Baba always grows tomatoes, and by the end of the season Ma is furious with them. “Too much” she says, “what am I going to do with all this?”. He loves to grow vegetables. He likes to distribute them amongst relatives, friends, and whoever steps inside the Dass dwelling. The supply is so abundant that it becomes a dilemma, but that doesn’t deter Baba from growing more the next year. Can’t let them rot, can’t throw them out (because nothing gets thrown out): “do not make any more chutney”, “do not make any more tomato sauce please”, “can you stop putting tomatoes in everything?”
I have always loved tomatoes. From the woody herbal scent of the leaves to the sight of tiny little green balls growing and growing until they are rich, red, and juicy – ready to be plucked out and eaten. So I bought three cherry tomato plants this summer, totally in love with the idea of an overfilled basket of sweet cherry tomatoes at the end of summer. I was was contemplating a cherry tomato tart like Lynn Crawford or a cool rich tomato soup for the blog and I could always make a bit of chutney if I had some in excess. Three cherry tomato plants had to be on serious hormones to produce the amount of tomatoes I was dreaming about. But, anyway.
Then I forgot about them. Totally.
When I remembered, there they were, still waiting for me. A handful had fallen off the branches, rotten on the grass. The rest hanging on to dear life by the shrivelled dry branch. Baba would not be very proud of me and I probably didn’t remember to take good care of them. Moral of this story: Don’t count the tomatoes before they hatch. Also, just cause little people can grow tomatoes in story books doesn’t mean I can!

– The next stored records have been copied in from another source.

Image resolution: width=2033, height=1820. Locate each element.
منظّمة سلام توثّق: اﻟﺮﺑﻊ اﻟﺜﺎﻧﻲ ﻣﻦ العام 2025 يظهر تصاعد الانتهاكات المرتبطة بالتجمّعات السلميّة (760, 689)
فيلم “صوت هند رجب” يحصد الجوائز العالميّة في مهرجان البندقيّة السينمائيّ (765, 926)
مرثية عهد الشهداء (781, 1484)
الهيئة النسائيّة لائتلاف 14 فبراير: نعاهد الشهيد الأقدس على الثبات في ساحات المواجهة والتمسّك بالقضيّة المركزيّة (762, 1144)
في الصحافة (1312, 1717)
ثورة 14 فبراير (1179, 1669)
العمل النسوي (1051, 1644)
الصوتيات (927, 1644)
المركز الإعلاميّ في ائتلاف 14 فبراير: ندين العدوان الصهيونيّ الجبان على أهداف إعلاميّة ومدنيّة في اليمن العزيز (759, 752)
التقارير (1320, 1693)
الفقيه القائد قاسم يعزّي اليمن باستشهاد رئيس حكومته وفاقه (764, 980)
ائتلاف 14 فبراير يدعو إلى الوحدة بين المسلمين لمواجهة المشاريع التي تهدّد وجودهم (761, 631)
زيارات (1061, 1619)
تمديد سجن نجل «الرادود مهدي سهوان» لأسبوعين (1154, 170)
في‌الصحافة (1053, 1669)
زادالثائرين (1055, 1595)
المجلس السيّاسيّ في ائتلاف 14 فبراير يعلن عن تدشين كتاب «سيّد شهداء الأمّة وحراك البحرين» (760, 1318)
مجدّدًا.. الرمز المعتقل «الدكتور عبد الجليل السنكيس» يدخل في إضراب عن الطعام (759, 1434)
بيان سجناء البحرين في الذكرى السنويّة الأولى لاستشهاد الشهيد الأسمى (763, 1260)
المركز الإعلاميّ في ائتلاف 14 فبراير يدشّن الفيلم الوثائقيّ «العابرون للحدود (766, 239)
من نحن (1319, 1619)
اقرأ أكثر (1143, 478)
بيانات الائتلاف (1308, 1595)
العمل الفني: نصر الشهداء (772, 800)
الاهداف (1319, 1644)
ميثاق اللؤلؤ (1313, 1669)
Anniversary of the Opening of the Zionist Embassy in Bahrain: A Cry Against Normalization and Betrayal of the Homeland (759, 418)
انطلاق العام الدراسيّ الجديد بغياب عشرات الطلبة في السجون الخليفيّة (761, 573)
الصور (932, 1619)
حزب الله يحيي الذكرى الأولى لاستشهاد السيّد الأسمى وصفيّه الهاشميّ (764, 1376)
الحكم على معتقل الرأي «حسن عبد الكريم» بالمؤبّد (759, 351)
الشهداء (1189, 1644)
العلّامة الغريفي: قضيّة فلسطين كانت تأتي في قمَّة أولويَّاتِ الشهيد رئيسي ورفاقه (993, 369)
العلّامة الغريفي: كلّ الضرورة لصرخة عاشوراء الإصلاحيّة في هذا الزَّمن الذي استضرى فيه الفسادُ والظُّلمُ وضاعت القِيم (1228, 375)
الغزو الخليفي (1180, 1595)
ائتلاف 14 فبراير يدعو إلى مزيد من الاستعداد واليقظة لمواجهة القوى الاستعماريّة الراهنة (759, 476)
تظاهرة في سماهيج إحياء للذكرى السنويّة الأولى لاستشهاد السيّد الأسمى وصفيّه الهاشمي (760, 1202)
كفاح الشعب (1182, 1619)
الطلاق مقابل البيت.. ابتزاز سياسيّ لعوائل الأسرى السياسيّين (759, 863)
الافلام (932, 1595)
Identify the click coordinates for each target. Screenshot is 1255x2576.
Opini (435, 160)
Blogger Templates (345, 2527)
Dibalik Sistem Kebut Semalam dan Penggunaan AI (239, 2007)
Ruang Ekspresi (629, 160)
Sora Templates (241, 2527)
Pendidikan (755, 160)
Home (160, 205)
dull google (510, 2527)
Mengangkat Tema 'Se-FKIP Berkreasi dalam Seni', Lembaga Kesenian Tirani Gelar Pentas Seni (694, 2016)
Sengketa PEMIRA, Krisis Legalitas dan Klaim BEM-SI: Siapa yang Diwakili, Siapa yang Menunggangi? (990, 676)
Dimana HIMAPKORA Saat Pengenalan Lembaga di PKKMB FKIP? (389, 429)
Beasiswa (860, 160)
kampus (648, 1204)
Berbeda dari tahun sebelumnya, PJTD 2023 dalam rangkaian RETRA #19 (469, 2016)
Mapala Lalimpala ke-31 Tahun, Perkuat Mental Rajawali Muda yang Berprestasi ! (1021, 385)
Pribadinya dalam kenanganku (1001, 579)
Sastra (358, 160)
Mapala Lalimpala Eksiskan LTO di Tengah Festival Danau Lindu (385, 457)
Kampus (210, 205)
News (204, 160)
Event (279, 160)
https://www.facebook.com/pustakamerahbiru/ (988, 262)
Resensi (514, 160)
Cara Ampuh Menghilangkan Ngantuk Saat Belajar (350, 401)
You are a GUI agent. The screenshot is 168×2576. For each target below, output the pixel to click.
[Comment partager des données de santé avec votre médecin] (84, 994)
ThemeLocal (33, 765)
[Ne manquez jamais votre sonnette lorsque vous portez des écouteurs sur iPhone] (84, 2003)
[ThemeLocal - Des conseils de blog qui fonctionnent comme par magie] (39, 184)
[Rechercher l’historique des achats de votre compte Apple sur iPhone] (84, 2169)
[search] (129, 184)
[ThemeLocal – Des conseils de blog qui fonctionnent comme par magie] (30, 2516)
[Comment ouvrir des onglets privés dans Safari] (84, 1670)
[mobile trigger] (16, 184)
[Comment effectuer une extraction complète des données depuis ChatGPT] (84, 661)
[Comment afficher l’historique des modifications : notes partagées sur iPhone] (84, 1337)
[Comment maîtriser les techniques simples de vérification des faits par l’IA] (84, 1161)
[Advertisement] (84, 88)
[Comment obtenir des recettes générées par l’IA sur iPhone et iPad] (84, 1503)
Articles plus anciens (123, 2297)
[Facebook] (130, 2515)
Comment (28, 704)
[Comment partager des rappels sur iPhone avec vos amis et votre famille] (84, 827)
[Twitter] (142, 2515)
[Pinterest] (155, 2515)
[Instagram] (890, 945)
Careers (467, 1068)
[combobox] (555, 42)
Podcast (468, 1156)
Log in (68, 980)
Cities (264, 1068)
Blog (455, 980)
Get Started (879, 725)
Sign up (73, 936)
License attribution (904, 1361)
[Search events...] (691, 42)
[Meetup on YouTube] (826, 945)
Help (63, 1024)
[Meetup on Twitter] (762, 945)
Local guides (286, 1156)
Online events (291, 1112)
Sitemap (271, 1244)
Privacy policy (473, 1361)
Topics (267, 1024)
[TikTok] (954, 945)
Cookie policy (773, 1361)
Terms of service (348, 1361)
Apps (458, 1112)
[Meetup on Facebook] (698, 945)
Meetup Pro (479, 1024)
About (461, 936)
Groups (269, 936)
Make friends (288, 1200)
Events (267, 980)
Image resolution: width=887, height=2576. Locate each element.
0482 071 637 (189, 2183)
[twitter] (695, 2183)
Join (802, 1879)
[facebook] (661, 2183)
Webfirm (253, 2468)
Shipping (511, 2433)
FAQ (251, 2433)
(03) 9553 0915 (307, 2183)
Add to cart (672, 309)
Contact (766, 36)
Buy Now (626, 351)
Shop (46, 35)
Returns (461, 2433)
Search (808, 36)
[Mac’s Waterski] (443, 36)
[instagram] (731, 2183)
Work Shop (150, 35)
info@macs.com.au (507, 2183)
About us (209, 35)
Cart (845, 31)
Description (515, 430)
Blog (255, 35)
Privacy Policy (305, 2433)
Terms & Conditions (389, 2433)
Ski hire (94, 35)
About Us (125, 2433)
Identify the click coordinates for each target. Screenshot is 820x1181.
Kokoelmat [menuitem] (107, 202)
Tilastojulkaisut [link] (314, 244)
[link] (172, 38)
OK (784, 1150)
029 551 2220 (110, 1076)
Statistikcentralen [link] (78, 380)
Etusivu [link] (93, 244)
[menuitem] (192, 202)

Roasted Cherry Tomato Caprese on Pastry
- Puff Pastry: I sheet
- Tomato: A handful of cherry tomatoes and a few larger sized
- Fresh Basil: 1 bunch
- Bocconcini: about 10-15 medium sized balls
- Aged Balsamic Vinegar: to taste
- Olive Oil: 2 tablespoons
- Salt and Pepper: to taste
- Preheat oven at 400 degree F.
- Unroll puff pastry and very lightly roll it or stretch it. Fold the sides to give it an edge.
- Bake puff pastry for 15-20 minutes or till it is cooked and becomes slightly golden in colour. Cool on wire and set aside.
- Preheat oven to 350 degrees F for the roasted tomatoes.
- Slice the medium sized bocconcini balls. Set aside.
- Make thick slices of the slightly bigger tomatoes and keep the cherry tomatoes whole.
- In a baking dish arrange the sliced tomatoes and the cherry tomatoes. Drizle olive oil, and set them in the oven.
- Slow roast for 25-30 mins. Keep an eye on them.
- To arrange the salad, simply lay the basil on top of the pastry and arrange the fresh out of the oven roasted tomatoes alternating with the bocconcini slices. Season lightly with salt and whole cracked pepper.
- Drizzle some aged balsamic of choice. I used a fig balsamic.